The domain of molecular biology is marked by the availability of large amounts of well defined data that can be used without restriction as inputs to algorithmic processing. In the clinical domain, by contrast, only limited amounts of data are available for research purposes, and these still consist overwhelmingly of natural language text. Even where more systematic clinical data are available, the use of local coding schemes means that these data do not cumulate in ways useful to research4. One approach to solving this problem is the Unified Medical Language System (UMLS)5, a compendium of some 100 source vocabularies combined through a process of retrospective mapping based on the identification of synonymy relations between constituent terms. The UMLS has yielded very useful results for applications such as indexing and retrieval of documents. But because the separate vocabularies have no common architecture6,7, UMLS mappings do not meld their terms together into any single system8.

Increasingly, therefore, the need is being recognized for strategies of prospective standardization designed to bring about the progressive improvement and reciprocal alignment of the frameworks employed for the management, description and publication of biomedical data. Two conspicuous products of this trend are the US National Cancer Institute’s Cancer Biomedical Informatics Grid (caBIG) project9 and HL7’s Reference Information Model (RIM) (http://hl7.org). caBIG seeks to integrate all cancer research data in a common cyberinfrastructure by standardizing the ways in which such data are acquired, formatted, processed and stored. The HL7 RIM, similarly, offers a standard for the exchange, management and integration of all information relevant to healthcare, from clinical genomics to hospital billing. However, because both caBIG and HL7 focus on the meta-level question of how data and information should be represented in computer and messaging systems, it can be argued that they fail to do justice to the object-level question of how best to represent the proteins, organisms, diseases or drug interactions that are of primary interest in biomedical research7,10.
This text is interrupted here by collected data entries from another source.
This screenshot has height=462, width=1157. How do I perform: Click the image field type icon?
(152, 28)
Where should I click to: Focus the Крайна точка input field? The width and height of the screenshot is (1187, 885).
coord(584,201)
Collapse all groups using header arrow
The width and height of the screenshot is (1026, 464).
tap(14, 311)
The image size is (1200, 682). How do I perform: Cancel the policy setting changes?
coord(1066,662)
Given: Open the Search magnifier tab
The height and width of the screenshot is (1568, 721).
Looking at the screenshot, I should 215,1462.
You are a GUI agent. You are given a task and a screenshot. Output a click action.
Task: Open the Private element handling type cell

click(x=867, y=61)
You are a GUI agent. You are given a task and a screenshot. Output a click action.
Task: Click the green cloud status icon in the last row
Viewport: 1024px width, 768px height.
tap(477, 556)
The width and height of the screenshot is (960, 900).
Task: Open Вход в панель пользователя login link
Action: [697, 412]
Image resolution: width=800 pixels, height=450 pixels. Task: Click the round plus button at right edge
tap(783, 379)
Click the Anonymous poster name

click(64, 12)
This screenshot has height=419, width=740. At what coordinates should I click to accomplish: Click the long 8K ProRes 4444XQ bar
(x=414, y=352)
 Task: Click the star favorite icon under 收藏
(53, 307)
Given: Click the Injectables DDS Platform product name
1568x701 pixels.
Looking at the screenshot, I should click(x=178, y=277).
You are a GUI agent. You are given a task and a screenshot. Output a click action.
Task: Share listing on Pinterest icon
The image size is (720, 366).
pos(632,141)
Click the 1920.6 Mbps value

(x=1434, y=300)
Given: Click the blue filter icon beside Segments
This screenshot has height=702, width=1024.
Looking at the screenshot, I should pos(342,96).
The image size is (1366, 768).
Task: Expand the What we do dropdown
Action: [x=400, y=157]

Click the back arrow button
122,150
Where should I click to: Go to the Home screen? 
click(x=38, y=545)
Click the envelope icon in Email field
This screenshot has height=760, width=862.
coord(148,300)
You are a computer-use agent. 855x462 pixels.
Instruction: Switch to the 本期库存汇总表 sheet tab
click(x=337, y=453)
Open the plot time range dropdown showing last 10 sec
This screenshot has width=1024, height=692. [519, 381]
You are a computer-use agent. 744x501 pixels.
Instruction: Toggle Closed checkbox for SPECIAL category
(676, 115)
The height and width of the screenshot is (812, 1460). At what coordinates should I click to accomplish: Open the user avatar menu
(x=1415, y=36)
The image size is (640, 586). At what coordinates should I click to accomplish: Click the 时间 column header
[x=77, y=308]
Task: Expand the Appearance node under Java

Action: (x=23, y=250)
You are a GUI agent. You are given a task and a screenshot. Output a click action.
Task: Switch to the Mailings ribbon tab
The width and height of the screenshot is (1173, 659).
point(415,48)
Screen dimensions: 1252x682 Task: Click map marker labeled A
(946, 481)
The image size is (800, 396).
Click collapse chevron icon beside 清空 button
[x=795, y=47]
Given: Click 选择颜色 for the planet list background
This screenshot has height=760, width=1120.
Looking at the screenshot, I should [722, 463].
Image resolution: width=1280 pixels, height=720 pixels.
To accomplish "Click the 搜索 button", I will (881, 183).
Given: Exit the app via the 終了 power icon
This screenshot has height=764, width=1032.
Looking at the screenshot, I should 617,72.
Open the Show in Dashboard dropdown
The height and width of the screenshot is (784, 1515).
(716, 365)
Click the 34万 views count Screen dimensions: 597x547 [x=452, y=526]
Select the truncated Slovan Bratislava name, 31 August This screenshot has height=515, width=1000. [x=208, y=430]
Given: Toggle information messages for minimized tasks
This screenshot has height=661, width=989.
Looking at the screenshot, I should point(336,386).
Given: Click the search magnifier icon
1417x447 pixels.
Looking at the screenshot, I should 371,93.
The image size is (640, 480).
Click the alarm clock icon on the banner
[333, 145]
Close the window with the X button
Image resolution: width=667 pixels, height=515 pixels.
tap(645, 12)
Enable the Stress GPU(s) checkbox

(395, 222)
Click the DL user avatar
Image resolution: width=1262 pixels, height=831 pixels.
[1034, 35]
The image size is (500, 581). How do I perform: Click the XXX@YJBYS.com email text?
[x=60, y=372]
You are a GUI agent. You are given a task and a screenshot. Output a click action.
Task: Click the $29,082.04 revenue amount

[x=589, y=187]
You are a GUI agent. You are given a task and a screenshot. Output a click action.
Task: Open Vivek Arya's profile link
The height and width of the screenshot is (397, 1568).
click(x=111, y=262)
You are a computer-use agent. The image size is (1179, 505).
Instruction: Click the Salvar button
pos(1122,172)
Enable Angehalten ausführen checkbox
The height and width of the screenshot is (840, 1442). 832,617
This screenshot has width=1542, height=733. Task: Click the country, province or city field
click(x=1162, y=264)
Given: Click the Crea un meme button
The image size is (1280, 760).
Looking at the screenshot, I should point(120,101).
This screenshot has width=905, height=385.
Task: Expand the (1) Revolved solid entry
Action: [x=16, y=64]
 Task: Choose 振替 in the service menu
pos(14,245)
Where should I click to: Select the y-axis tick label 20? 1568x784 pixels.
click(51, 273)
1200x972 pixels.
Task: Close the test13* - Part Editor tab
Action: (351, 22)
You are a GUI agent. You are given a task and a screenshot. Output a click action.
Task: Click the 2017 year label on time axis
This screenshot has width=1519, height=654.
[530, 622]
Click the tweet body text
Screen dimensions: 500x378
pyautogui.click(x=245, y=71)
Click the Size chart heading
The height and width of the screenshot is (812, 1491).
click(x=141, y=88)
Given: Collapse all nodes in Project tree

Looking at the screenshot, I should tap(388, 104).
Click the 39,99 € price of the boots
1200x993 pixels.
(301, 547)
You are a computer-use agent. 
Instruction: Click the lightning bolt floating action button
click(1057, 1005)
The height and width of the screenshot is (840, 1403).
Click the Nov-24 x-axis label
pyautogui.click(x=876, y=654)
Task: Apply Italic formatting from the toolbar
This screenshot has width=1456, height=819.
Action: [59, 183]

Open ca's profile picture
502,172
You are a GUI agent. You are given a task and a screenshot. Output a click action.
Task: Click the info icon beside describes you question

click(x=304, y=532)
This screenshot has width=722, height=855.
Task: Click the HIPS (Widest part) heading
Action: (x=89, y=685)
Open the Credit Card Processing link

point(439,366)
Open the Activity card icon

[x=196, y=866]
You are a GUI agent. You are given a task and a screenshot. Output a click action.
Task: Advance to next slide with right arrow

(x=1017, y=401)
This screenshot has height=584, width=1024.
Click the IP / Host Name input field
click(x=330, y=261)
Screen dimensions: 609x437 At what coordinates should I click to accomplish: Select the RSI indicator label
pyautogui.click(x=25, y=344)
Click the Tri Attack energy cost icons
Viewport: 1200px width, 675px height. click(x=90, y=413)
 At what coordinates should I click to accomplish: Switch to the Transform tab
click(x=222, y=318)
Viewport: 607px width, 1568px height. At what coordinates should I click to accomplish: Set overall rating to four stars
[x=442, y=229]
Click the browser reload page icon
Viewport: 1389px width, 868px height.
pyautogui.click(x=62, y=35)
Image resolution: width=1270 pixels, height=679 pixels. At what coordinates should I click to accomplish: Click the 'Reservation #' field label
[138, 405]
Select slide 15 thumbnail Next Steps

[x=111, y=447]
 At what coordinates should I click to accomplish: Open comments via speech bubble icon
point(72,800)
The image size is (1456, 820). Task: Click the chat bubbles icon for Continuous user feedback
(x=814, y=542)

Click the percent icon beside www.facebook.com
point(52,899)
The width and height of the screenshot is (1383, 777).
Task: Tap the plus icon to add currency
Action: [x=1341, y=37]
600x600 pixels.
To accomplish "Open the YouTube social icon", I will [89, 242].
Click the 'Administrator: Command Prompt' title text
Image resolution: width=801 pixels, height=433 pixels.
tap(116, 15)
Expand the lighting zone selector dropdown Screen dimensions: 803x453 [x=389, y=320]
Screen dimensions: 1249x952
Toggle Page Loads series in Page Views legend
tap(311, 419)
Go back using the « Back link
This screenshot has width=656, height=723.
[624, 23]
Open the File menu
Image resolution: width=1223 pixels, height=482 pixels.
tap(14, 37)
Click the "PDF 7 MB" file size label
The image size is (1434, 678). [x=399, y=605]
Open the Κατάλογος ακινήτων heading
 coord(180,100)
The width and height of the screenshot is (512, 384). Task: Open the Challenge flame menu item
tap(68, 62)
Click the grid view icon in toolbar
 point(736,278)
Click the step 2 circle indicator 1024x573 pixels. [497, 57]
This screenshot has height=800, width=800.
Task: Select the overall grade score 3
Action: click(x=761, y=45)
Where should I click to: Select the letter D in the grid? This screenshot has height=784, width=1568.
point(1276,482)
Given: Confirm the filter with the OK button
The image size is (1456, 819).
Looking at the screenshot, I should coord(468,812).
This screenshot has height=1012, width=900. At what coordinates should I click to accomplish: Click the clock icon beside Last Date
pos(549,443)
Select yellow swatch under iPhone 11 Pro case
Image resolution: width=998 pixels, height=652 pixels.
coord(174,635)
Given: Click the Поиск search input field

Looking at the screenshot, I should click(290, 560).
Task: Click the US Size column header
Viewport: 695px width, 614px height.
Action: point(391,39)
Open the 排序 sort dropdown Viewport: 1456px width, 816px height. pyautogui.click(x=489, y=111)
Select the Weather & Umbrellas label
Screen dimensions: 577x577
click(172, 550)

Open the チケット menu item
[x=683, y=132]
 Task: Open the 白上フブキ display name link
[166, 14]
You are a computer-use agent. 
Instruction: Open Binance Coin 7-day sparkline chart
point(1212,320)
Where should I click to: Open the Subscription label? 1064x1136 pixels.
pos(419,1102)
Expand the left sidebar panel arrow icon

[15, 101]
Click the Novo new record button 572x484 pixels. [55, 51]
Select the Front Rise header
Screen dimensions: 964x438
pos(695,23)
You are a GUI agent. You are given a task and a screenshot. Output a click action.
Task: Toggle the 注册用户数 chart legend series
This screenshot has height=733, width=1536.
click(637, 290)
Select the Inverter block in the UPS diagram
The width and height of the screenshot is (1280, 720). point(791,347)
A collaborative experiment in ontology development

In 2001, Ashburner and Lewis initiated a strategy to address this objectlevel question by creating OBO, an umbrella body for the developers of life-science ontologies. OBO applies the key principles underlying the success of the GO, namely, that ontologies be open, orthogonal, instantiated in a well-specified syntax and designed to share a common space of identifiers11. Ontologies must be open in the sense that they and the bodies of data described in their terms should be available for use without any constraint or license and so be applicable to new purposes without restriction. They are also receptive to modification as a result of community debate. They must be orthogonal to ensure additivity of annotations and to bring the benefits of modular development. They must be syntactically in good order to support algorithmic processing. And they must employ a common system of identifiers to enable backward compatibility with legacy annotations as the ontologies evolve.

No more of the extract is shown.